Exercise directions —
Answer these from the text about Brix and Rye:
(a) What does the catering company Rolling in Dough operate out of?
(b) Which New York City restaurant is Kyla Bucholz a veteran of?
(c) What dish is Michel replicating for spring, and where did he first taste it?

And about that pizza. It comes from co-owner Matt Michel’s 1943 Pizza Bar. Michel has been a force in the world of proper pizza ever since he established Rolling in Dough, a catering company that operates out of a vintage fire truck with an oven imported from Italy. His restaurant is across the square from Brix and Rye, but the two establishments occupy the same building and are connected by a staircase–a convenient arrangement for running food into the grotto-like bar, which at one time may have been a speakeasy. When Michel opened 1943 last year, the locale he rented included the rustic exposed-brick space that would become Brix and Rye. He used to visit that space every time he visited the downstairs storage room, and think, This would make the perfect bar.

‘Even in its raw unfinished state, it was an enchanting space,’ he recalled. ‘Dark and cozy, it was the kind of place where I would want to have a drink and settle in for the evening if I didn’t know anyone in town.’ In fact, Michel knows everyone in town. In search of a partner for his new enterprise, he was mentally reviewing his roster of acquaintances when he thought of Bucholz, whom he’d met while were both working at The Jediah Hawkins Inn. (‘For, like, five minutes.’) Bucholz and his wife, Kyla, a veteran of New York City’s Prune, realized at once that this was the bar they’d been waiting for. Bucholz said the three partners very quickly decided to ‘make it the kind of place where even the most sophisticated cocktail connoisseur would feel at home.’

In celebration of spring, Michel has been replicating empanadas that he tasted on a recent trip to Mexico. Bucholz, for his part, is working on a cocktail that involves snap peas, dry sherry, blanc vermouth, and verijus from Jamesport Vineyards. But neither item will be available for public consumption until they’re exactly right. As Michel noted, ‘Experience has taught us that once we put something on the menu, our customers won’t let us take it off.’

Dataset section —
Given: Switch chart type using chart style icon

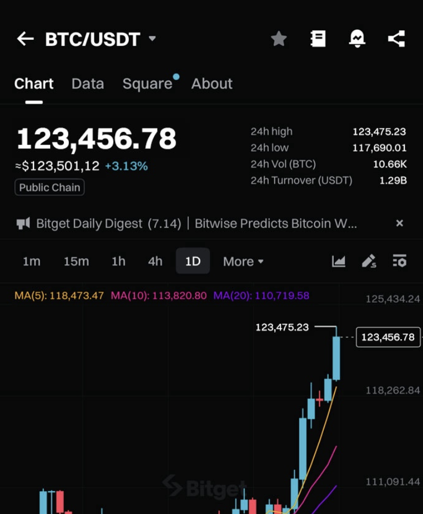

Result of this task —
(a) A vintage fire truck with an oven imported from Italy.
(b) Prune.
(c) Empanadas, which he tasted on a recent trip to Mexico.